EXERCISE DATA:
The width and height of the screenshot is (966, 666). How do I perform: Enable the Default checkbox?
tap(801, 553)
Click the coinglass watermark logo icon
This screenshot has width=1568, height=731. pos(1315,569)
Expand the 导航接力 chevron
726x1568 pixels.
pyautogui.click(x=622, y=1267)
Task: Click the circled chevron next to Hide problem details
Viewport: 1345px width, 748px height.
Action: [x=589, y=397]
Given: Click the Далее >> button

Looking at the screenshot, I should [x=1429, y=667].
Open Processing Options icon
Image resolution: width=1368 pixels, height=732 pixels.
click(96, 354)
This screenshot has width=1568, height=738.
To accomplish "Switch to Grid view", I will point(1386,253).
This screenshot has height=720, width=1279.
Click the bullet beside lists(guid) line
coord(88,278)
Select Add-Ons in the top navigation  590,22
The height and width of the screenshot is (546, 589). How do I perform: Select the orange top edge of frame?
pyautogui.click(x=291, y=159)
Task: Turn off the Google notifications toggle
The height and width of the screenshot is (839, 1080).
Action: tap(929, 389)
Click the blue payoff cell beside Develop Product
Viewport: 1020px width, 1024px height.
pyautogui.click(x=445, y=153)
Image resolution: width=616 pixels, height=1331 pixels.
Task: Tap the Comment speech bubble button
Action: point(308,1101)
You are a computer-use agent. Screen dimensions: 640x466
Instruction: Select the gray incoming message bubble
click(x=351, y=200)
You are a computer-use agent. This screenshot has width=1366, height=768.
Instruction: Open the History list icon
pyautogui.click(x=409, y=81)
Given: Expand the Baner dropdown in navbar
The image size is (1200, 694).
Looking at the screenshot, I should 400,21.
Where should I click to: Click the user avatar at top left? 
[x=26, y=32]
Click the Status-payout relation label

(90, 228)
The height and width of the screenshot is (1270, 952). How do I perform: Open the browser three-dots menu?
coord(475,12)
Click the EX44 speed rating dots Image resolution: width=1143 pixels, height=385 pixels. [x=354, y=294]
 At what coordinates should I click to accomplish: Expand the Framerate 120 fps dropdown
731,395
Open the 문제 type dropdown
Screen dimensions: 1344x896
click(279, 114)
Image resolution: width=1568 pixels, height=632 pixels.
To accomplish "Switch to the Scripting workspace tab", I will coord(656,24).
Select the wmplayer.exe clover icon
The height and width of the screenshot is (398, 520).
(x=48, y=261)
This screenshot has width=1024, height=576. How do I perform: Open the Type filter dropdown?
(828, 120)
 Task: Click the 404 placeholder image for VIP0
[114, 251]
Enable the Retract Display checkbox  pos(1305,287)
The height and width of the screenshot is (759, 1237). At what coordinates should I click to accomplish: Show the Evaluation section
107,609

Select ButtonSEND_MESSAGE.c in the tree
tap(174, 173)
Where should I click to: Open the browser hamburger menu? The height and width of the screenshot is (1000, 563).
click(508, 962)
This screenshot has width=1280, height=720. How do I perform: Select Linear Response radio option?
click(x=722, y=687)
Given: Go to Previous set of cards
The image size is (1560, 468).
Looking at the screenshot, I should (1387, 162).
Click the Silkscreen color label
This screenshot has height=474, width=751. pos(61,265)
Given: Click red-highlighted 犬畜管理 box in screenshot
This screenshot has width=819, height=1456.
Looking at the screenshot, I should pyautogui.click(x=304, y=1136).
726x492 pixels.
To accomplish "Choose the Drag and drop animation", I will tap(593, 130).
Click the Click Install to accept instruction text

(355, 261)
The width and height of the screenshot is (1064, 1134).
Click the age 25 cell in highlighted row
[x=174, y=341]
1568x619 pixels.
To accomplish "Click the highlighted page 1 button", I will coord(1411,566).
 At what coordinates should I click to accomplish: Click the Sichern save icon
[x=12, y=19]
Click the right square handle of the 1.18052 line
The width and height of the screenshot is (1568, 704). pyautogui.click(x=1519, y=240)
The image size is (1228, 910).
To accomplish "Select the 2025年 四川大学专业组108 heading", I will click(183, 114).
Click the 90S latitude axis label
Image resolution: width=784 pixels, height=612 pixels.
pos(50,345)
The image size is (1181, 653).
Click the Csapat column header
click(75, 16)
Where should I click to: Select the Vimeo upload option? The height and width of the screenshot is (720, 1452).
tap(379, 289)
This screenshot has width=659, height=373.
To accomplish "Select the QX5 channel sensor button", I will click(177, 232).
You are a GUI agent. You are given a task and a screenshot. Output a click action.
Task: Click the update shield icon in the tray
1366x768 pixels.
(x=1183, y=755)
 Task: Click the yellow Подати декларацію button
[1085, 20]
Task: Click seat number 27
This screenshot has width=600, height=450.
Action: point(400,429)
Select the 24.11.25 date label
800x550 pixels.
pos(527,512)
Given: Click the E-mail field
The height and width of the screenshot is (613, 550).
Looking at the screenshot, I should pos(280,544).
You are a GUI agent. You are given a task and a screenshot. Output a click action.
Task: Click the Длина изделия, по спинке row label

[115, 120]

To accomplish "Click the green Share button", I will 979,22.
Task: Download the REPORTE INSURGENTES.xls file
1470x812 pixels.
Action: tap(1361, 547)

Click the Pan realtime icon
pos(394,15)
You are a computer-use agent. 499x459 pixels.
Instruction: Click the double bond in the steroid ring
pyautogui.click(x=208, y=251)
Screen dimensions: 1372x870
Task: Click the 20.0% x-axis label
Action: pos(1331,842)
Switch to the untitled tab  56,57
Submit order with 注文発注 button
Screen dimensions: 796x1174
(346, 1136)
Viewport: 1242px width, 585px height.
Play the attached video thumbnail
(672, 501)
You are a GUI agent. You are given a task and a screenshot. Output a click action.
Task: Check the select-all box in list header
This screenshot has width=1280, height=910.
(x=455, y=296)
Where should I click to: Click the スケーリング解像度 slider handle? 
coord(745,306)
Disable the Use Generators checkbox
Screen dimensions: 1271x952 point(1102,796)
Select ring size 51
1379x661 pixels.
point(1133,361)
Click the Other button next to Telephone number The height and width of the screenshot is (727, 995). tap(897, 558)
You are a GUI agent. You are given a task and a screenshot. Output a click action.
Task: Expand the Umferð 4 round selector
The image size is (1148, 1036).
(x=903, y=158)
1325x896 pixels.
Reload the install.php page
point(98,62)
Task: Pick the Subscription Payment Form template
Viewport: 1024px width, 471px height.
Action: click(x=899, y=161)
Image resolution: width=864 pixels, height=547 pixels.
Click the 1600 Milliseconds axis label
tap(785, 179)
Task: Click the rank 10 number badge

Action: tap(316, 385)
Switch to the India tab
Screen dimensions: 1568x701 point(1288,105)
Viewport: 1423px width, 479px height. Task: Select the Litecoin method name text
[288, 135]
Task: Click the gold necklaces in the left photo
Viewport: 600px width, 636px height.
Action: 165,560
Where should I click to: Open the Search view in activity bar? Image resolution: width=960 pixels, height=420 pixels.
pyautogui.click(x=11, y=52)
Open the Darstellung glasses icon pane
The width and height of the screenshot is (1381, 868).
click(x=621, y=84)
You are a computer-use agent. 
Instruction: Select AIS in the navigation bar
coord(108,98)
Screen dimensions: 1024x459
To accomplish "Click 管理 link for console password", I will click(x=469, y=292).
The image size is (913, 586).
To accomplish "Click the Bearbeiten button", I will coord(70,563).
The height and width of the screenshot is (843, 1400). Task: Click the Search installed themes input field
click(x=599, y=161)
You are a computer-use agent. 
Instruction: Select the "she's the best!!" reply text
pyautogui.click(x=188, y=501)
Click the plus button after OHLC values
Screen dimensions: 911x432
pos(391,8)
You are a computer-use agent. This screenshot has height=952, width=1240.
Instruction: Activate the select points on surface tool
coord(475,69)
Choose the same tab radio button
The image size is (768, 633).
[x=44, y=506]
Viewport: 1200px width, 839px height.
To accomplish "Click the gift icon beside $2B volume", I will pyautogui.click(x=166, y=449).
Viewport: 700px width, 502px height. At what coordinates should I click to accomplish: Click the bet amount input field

WHAT THE TASK ASKS:
Which lines in the listing have the string "next"? Pick them out and copy them.

ANSWER TO THIS TASK:
Task: Click the circled chevron next to Hide problem details
Click the Other button next to Telephone number The height and width of the screenshot is (727, 995). tap(897, 558)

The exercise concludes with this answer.